Türk-İslam dünyasının birliği, Allah'ın izni ve lütfu ile, yeryüzüne özlenen barışı ve huzuru getirecek olan bir birlikteliktir. Bu birlik sevgi, kardeşlik, şefkat, hoşgörü, dayanışma ve muhabbet temeli üstüne kurulacaktır. Yaşandığı bölgeye ekonomik refah, demokratik yaşam ve gerçek adalet getirmeyi hedefleyecektir. Manevi değerlerin yüceltilmesini, sanatın, teknolojinin, bilimin en üst seviyelere çıkmasını kendine amaç edinecektir.
Türk-İslam Birliği, Batı dünyası ile de sıcak ilişkiler içinde olacaktır. Bu birliktelik sevgi ve adalet temeli üzerine kurulacağı için, tarafların haklarını güvence altına alırken, karşılıklı menfaatlerin korunmasını da sağlayacaktır. Bu şekilde, birliğe dahil ülkelerin yanı sıra bütün dünya devletlerinin de refah düzeyleri yükselecektir.
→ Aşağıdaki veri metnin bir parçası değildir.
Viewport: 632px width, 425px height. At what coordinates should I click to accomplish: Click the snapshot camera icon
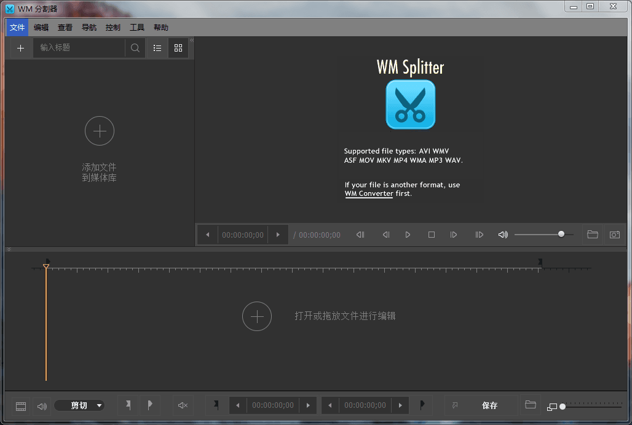(614, 235)
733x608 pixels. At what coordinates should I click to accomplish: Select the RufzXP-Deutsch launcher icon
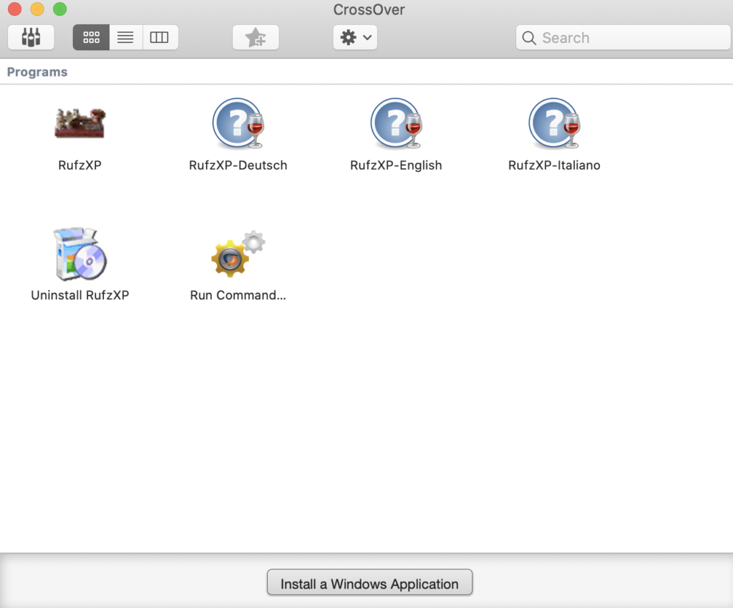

Günümüzde Türk-İslam dünyasına hakim olan birbirinden farklı görüşler, yorumlar ve modeller arasında mutabakat sağlanamamış olması, Müslümanların birlikte hareket etmelerine engel olmaktadır. Bu birlikteliğin beraberlik çağrısı, etnik kökene, ekonomik koşullara ya da coğrafi duruma göre yapılmayacak; ırk, dil ve kültürel özelliklerden kaynaklanabilecek her türlü husumet bu birliğin kardeşlik çatısı altında, ortadan kaldırılacaktır. Söz konusu birliğin beraberlik anlayışı, bir toplumun diğerine, bir kültürün ötekine, bir grubun başkasına üstün gelmesine dayalı değil, hepsinin bir diğeri ile eşit olduğu hoşgörü, sevgi ve dostluğa dayalı dayanışma ruhu ile olacaktır.
Türk-İslam Birliği Çözüm Üreten Bir Merkez Olmalıdır
Türk-İslam Birliği değişen siyasi koşullara kolaylıkla uyum sağlayabilecek bir esnekliğe ve gerekli stratejileri geliştirebilecek bir ileri görüşlülüğe sahip olmak zorundadır. Dünyadaki gelişmeler karşısında kınamak ya da kanaat belirtmekle yetinen bir organizasyon değil, inisiyatif kullanabilen aktif bir merkeze ihtiyaç duyulduğu açıktır. Bu merkezin sürekli takip ve koordinasyon görevini üstlenmesi, faaliyetlerinin tüm üye ülkelerin menfaatlerini kuşatıcı olması gerekir. Bu birlik tüm gelişmeleri objektif bir yaklaşımla değerlendirerek, Türk-İslam dünyasının taleplerini göz önünde bulundurmalıdır. Üye ülkeler arasında oluşabilecek bunalımları giderici, çıkar çatışmalarını ortadan kaldırıcı ve Müslümanların diğer toplumlarla ilişkilerinde onları koruyucu bir mekanizma olarak görev yapacak Türk-İslam Birliği, Türk-İslam dünyasının kültürel, ekonomik ve siyasi etkinliğini de artıracaktır.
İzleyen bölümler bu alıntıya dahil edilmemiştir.